**Исходный текст**
Ан нет. Здесь в сжатом (наподобие кукиша) виде содержится (и прячется в потайной карман) довольно грубая морально-политическая максима. Типа: подлость — дочь глупости, но т-с-с, в смысле — цыц.
Все эти термины — такие смутные. Скажем, когда Пушкин в 1831-м через несколько минут после случайной, на улице, встречи с царём говорил фрейлине Смирновой: до сих пор не опомнюсь — чёрт возьми, почувствовал подлость во всех жилах, — то ли самое имел он в виду, что и Карамзин, в 1797-м утверждавший: нация, изнасилованная тираном, не заслуживает сочувствия; пример — императорский Рим: Он стоил лютых бед несчастья своего, Терпя, чего терпеть без подлости не можно?
Поэтому ещё раз: причина Большого террора, как и малого, — прочерк, а причина всенародной (прошу прощения у людей с известным дефектом речи) терроротерпимости — сказано же: обман зрения; организаторам, исполнителям и жертвам всю дорогу мерещится, что заказчик — просто душка.
Громче — рыча и рыдая — сводным хором номенклатуры, прокуратуры, госбезопасности, образованщины, трудящихся — всем составом уцелевших соучастников: Мы так Вам верили, товарищ Сталин, Как, может быть, не верили себе!

**Извлечённые записи**
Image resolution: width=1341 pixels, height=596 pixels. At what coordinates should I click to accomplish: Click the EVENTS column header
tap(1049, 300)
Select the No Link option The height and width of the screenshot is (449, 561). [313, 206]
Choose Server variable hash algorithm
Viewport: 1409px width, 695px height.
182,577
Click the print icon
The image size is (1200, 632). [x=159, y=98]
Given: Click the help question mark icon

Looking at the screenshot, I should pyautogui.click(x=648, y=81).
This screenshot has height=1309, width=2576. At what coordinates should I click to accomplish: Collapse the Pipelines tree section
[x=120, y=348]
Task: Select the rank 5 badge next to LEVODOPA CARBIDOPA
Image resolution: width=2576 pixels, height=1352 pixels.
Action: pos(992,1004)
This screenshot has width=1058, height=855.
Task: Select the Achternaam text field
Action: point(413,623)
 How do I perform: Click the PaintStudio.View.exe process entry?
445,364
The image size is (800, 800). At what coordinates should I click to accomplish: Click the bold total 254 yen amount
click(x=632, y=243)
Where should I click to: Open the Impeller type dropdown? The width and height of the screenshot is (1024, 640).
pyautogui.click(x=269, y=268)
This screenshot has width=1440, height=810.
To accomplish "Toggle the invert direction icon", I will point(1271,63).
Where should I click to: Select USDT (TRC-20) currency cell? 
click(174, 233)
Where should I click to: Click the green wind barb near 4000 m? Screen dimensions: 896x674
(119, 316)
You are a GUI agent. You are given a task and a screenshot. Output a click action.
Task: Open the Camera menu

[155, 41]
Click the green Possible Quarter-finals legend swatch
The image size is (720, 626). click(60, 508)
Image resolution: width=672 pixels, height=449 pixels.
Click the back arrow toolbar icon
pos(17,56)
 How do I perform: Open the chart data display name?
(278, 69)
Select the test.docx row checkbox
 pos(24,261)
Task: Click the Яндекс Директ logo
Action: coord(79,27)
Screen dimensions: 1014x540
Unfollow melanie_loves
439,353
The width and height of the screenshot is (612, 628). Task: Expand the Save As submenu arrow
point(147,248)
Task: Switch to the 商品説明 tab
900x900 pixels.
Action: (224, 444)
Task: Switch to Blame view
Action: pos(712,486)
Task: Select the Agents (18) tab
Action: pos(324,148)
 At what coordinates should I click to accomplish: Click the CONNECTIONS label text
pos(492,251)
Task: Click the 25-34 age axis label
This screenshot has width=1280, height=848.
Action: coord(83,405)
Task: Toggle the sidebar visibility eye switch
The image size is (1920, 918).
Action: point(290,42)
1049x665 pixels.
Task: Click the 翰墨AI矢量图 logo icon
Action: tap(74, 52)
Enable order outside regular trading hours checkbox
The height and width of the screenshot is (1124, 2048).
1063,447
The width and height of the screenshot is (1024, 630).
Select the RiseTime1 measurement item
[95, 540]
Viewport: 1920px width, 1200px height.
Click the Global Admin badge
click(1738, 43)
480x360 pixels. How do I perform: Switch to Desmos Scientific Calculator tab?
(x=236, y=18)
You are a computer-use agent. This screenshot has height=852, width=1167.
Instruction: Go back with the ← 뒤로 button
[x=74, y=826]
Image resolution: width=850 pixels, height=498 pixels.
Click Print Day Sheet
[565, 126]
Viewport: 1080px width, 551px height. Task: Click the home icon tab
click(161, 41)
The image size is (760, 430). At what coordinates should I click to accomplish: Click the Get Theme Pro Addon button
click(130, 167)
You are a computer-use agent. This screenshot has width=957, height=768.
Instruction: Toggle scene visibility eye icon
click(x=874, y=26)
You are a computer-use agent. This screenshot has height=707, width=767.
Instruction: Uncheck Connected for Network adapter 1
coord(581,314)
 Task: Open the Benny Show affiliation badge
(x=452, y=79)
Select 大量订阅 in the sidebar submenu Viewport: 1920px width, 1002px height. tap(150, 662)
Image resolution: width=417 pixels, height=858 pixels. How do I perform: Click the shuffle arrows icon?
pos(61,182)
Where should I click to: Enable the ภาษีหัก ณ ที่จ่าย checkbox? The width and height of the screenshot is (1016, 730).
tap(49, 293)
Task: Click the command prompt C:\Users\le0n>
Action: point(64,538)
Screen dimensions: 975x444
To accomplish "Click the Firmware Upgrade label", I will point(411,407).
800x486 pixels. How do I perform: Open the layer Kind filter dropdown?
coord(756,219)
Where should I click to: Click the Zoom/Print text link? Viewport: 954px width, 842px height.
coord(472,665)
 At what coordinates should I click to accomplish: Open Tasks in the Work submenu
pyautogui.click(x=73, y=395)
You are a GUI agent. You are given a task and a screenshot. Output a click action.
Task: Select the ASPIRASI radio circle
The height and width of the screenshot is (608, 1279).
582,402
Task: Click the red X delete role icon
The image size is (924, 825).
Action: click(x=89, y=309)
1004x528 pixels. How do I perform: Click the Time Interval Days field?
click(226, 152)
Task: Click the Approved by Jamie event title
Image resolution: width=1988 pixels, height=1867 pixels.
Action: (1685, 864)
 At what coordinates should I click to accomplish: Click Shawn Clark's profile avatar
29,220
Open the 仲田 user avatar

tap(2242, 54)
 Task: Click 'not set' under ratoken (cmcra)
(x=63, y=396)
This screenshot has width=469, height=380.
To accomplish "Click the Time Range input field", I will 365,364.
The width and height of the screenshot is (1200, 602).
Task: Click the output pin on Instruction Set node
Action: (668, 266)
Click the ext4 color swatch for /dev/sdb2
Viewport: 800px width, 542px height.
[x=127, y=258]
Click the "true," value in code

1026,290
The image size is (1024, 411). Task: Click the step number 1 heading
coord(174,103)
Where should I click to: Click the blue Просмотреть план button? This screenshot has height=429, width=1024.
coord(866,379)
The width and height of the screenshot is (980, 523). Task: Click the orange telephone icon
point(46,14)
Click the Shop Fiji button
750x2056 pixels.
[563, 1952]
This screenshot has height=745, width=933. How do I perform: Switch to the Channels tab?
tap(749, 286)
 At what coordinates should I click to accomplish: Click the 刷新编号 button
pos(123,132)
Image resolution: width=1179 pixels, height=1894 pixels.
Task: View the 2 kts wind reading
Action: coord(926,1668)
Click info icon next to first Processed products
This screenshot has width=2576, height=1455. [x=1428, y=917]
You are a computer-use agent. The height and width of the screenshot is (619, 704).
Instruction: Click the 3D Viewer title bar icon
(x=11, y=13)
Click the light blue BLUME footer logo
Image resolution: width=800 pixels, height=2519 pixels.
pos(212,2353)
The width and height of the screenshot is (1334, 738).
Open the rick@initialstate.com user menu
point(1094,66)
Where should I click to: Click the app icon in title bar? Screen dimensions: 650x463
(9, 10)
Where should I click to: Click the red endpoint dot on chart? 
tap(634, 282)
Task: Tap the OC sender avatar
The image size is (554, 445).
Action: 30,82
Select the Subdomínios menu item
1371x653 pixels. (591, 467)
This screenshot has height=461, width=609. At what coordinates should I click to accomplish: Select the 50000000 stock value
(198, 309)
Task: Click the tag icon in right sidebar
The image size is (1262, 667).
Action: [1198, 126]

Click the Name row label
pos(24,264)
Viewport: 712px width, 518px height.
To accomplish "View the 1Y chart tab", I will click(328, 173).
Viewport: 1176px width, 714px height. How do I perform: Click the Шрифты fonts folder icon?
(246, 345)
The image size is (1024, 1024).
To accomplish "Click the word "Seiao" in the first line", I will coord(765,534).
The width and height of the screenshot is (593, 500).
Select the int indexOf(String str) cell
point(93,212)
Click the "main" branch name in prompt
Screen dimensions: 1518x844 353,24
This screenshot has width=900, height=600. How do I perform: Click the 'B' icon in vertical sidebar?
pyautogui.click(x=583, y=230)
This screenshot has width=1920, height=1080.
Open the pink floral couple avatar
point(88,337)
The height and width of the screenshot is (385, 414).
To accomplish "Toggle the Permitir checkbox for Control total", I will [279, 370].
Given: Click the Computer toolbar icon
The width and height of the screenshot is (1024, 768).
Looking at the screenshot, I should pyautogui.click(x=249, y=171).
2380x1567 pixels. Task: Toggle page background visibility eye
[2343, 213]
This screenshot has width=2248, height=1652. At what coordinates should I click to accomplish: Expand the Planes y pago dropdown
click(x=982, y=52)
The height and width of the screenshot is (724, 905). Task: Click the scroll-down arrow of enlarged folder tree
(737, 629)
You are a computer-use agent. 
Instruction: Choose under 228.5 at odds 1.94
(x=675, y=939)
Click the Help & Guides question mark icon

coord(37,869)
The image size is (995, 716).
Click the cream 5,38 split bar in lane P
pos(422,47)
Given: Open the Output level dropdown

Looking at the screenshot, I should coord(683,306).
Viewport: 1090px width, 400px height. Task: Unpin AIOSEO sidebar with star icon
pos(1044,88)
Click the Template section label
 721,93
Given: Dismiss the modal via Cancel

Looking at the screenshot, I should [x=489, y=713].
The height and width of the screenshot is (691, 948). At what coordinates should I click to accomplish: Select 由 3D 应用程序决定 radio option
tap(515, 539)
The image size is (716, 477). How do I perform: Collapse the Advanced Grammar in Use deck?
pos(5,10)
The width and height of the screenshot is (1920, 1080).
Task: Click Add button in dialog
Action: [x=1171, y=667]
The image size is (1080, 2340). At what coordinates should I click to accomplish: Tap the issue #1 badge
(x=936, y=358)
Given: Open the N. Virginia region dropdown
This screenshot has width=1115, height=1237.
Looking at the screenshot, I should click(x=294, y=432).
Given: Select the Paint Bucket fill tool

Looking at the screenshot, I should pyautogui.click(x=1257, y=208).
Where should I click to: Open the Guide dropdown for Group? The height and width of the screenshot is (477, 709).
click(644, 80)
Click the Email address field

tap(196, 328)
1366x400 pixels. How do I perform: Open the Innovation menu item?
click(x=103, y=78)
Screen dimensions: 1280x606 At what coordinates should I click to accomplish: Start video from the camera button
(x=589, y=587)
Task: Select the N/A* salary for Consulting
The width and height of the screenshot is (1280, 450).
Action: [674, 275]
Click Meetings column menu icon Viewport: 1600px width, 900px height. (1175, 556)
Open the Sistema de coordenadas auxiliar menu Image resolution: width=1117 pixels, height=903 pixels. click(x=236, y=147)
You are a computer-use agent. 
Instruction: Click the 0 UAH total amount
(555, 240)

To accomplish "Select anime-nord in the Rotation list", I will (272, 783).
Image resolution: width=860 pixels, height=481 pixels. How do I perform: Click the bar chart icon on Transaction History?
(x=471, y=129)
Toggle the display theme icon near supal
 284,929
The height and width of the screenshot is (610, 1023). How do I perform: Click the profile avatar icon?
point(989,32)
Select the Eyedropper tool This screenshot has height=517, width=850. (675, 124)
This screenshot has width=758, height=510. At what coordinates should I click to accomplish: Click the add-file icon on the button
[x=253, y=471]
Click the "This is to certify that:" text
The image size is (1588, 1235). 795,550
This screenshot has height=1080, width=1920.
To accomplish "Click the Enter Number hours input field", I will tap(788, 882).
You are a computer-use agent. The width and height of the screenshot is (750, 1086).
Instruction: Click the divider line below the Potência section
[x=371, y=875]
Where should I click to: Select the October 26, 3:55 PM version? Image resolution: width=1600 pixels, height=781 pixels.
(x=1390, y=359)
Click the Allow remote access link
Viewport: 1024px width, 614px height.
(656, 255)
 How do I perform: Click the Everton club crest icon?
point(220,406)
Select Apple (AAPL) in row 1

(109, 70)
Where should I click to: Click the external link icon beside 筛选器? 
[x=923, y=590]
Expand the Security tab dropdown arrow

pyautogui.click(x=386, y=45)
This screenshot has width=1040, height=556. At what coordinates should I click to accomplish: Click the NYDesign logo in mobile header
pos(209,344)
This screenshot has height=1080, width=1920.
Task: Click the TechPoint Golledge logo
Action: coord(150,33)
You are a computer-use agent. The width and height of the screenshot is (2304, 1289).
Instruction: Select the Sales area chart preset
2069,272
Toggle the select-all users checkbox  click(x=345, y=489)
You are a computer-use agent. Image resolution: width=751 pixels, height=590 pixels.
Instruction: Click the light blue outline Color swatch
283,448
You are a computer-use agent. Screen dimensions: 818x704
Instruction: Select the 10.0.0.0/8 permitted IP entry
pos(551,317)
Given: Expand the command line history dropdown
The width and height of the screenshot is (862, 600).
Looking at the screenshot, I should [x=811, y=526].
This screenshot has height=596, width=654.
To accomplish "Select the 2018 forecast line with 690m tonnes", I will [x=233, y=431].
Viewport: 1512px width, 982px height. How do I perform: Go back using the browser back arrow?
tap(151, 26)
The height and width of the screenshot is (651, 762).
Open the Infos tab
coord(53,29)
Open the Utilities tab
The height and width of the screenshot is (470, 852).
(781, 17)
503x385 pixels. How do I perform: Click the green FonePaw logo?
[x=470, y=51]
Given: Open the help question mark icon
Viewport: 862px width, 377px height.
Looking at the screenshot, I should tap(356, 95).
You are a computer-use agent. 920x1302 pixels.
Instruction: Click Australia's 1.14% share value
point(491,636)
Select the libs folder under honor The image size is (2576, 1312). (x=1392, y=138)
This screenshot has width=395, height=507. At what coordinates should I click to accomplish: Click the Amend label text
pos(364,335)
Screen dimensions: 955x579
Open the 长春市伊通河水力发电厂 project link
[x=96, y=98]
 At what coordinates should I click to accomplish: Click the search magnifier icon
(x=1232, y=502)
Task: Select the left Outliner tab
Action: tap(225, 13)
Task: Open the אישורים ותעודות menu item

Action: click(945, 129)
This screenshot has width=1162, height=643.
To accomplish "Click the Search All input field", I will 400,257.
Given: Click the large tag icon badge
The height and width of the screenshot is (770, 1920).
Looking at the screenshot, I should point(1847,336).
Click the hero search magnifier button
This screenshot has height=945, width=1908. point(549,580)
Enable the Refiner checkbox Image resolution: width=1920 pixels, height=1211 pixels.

**Задание 1**
Перепечатайте, пожалуйста, фрагмент исходного текста, который начинается со слов "Все эти термины" и заканчивается словами "подлости не можно?".
**Задание 2**
Назовите всех людей, которые упомянуты в исходном тексте по фамилии.

**Образец ответа 1**
Все эти термины — такие смутные. Скажем, когда Пушкин в 1831-м через несколько минут после случайной, на улице, встречи с царём говорил фрейлине Смирновой: до сих пор не опомнюсь — чёрт возьми, почувствовал подлость во всех жилах, — то ли самое имел он в виду, что и Карамзин, в 1797-м утверждавший: нация, изнасилованная тираном, не заслуживает сочувствия; пример — императорский Рим: Он стоил лютых бед несчастья своего, Терпя, чего терпеть без подлости не можно?

**Образец ответа 2**
Пушкин, Смирнова, Карамзин, Сталин